Wahr ist: Die USA verdanken ihre einigermaßen erfolgreichen Ergebnisse vor allem einem intelligenten Mix verschiedener Maßnahmen. Die amerikanische Notenbank Fed hat unter Alan Greenspan nie nur das Ziel Preisstabilität verfolgt, wie es unsere Bundesbank und die Europäische Zentralbank tun. Die Fed hat ihre Geldpolitik auch zugunsten des Wachstums und der Beschäftigung eingesetzt. So hat die US-Notenbank nach dem Einbruch der Aktienmärkte im Jahr 2001 sofort eine expansive Geldpolitik betrieben und, beginnend im Januar 2001, in zehn Schritten bis November 2001 die »Federal Funds Rate«, eine Art Leitzins, von 6,5 Prozent auf 2 Prozent gesenkt (also um 4,5 Prozentpunkte). Im selben Ausmaß senkte sie den Diskontsatz von 6 Prozent auf 1,5 Prozent. Und die USA haben eine Verschuldung des Staates von 5,8 Prozent des Bruttoinlandsprodukts hingenommen. Nur in dieser Kombination einer expansiven Fiskalpolitik und einer expansiven Geldpolitik ist es gelungen, den Einbruch, der auf den Niedergang der Aktienmärkte folgte, zu überwinden.
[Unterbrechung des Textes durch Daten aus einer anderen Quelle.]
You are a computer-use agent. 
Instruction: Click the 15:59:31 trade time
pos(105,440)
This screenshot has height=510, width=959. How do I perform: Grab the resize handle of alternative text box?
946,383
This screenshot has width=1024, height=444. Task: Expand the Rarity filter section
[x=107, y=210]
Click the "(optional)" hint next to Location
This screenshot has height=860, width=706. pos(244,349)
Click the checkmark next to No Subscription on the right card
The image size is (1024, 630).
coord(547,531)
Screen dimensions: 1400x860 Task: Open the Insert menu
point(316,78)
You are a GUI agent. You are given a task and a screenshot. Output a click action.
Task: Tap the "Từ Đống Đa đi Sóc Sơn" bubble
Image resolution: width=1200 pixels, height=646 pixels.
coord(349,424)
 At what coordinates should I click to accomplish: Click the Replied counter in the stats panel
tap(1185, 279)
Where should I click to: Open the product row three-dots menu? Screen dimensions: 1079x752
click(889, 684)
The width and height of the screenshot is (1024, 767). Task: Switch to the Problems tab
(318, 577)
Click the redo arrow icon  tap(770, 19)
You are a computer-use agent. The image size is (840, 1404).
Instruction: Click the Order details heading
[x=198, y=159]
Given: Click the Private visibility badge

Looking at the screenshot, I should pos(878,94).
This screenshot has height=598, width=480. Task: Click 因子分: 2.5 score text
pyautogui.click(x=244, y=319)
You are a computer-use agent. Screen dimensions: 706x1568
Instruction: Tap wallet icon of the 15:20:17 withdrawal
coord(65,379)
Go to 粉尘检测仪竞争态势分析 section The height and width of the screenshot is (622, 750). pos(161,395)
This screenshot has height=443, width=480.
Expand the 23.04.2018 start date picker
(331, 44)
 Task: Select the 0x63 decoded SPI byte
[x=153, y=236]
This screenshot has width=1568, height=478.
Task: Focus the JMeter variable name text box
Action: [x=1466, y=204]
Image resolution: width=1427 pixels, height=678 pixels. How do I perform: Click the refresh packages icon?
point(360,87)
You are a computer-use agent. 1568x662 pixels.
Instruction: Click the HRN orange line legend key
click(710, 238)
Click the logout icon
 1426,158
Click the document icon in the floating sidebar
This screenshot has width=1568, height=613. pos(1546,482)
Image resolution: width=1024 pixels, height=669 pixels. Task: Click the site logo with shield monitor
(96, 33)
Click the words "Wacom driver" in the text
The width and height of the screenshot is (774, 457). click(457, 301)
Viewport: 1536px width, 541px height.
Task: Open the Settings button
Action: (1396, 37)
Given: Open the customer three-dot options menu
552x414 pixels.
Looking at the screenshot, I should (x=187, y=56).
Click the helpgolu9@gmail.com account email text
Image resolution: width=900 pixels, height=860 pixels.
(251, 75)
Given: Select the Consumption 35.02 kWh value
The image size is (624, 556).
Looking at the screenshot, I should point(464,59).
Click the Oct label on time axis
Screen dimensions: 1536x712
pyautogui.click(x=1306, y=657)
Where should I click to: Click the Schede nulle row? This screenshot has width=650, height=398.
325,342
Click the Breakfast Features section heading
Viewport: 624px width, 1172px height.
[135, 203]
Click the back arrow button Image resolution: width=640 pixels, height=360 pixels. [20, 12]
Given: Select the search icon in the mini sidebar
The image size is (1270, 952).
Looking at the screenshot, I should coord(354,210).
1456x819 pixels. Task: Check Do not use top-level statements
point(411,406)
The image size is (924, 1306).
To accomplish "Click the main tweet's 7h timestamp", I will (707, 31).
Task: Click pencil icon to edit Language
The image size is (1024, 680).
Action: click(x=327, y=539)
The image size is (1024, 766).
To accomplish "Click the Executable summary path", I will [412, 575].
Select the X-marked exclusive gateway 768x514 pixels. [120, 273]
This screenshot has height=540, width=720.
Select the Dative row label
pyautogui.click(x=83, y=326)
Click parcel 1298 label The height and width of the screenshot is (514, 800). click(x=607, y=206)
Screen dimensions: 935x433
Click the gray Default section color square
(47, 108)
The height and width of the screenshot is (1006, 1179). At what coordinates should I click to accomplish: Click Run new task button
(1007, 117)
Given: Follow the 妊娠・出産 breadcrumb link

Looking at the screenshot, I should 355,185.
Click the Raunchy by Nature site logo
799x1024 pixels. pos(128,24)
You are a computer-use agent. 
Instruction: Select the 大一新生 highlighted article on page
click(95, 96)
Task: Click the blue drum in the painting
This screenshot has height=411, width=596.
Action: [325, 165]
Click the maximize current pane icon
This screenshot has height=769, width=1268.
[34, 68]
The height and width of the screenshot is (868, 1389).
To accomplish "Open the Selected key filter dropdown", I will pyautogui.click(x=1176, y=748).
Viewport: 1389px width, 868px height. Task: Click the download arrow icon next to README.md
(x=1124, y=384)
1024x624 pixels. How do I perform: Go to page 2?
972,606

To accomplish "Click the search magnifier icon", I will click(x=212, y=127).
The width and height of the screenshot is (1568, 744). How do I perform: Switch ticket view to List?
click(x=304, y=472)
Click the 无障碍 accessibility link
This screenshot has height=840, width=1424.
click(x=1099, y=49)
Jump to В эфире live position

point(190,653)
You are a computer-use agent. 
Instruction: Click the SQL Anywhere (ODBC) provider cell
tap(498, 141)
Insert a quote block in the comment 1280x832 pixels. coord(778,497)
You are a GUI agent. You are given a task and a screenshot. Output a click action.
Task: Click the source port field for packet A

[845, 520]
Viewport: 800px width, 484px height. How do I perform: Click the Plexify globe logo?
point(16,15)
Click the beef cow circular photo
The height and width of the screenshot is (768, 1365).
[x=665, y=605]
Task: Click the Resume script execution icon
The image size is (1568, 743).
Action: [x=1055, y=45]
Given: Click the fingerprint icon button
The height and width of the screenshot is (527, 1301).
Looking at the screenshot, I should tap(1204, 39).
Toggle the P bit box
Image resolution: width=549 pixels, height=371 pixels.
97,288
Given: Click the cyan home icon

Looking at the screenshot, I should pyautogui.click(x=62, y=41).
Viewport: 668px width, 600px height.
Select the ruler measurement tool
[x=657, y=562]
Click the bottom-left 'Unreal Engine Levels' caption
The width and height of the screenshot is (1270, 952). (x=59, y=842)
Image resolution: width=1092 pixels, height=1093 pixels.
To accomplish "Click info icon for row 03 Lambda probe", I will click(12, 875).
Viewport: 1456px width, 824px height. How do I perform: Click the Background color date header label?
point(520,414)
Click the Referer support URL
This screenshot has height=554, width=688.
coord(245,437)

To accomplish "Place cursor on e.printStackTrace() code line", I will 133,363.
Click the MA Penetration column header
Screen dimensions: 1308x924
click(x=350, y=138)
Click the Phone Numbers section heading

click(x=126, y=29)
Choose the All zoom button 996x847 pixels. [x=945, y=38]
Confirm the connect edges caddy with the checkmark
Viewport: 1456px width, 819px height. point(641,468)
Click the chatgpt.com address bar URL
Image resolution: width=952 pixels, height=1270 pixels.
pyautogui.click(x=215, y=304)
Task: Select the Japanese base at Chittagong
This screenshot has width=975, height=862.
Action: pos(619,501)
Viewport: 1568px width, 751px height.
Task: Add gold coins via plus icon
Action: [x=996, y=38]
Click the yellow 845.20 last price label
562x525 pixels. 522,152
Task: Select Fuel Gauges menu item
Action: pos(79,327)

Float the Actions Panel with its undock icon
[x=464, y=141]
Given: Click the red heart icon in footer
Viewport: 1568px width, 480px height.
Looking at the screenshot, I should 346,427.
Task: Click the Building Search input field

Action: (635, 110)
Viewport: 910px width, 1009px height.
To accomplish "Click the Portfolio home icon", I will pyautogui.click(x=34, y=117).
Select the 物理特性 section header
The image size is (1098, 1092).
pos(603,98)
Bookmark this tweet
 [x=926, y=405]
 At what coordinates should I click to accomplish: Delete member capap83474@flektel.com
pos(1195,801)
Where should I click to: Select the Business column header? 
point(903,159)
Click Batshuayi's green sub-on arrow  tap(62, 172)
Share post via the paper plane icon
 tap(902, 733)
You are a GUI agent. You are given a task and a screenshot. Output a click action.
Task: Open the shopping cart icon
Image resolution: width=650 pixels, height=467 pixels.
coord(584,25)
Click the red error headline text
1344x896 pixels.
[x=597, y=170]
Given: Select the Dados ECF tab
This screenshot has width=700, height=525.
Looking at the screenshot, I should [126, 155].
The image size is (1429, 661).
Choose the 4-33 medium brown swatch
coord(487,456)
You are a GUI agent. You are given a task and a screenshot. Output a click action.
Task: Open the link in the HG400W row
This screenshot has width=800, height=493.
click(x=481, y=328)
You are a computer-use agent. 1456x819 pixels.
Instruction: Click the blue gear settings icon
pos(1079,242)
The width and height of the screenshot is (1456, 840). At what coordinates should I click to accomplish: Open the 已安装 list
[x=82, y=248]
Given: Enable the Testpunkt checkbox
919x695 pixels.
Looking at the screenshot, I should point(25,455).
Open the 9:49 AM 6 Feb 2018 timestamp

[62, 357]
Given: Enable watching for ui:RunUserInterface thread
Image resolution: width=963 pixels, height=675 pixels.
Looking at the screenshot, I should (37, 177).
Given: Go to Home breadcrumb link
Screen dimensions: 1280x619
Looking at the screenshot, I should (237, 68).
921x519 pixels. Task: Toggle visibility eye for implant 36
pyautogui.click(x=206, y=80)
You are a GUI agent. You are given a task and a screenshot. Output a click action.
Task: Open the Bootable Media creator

Wenn Sie glauben, die Briten hätten deshalb bessere Wachstumsraten und eine niedrigere Arbeitslosenrate erreicht, weil Großbritannien ein Musterbeispiel einer angebotsorientierten Politik sei, liegen Sie voll im Trend. Auch Peter Bofinger, das Mitglied im Sachverständigenrat zur Begutachtung der gesamtwirtschaftlichen Entwicklung, musste sich mit dieser gängigen These auseinandersetzen. In einem Minderheitenvotum zum Gutachten 2005/2006 hat er sich ausführlich damit beschäftigt.14 Unter der Überschrift »Das britische Beschäftigungswunder« weist Bofinger darauf hin, dass die in der ersten Hälfte der achtziger Jahre eingeleiteten Reformen zunächst keinen nachhaltigen Erfolg hatten. Die Arbeitslosenquote hatte beim Amtsantritt von Maggie Thatcher 1979 bei 4,6 Prozent gelegen und stieg mit ihrer Wirtschaftspolitik auf 11,2 Prozent 1985 an. Sie ging dann auf 6,9 Prozent im Jahr 1990 zurück und erreichte 1993 mit 10 Prozent fast wieder einen Höchststand.
Eine wirkliche Belebung setzte erst in der zweiten Hälfte der neunziger Jahre ein. Wenn man genau hinschaut, entdeckt man, dass die britische Regierung nach 1992 einen ausgesprochen antizyklischen Kurs fuhr, dass sie akzeptierte, dass die Neuverschuldung 1993 fast 8 Prozent des Bruttoinlandsprodukts ausmachte, zugleich das Pfund abgewertet wurde und die Zentralbank die Zinsen senkte. Und die Löhne durften steigen.
Auch die Berufung auf die vermeintliche Reformpolitik Großbritanniens ist also grotesk. Die britische Regierung hat keynesianische Rezepte angewandt, während hierzulande Elaborate darüber geschrieben werden, dass und warum und seit wann der britische Nationalökonom Sir John Maynard Keynes falsch liegt. Die Briten haben das gemacht, was auch bei uns nötig wäre: Sie haben den Einsatz aller möglichen Instrumente der Wirtschaftspolitik optimiert. Warum auch nicht? Warum verstehen wir in Deutschland dieses Einmaleins einer vernünftigen Wirtschaftspolitik nicht?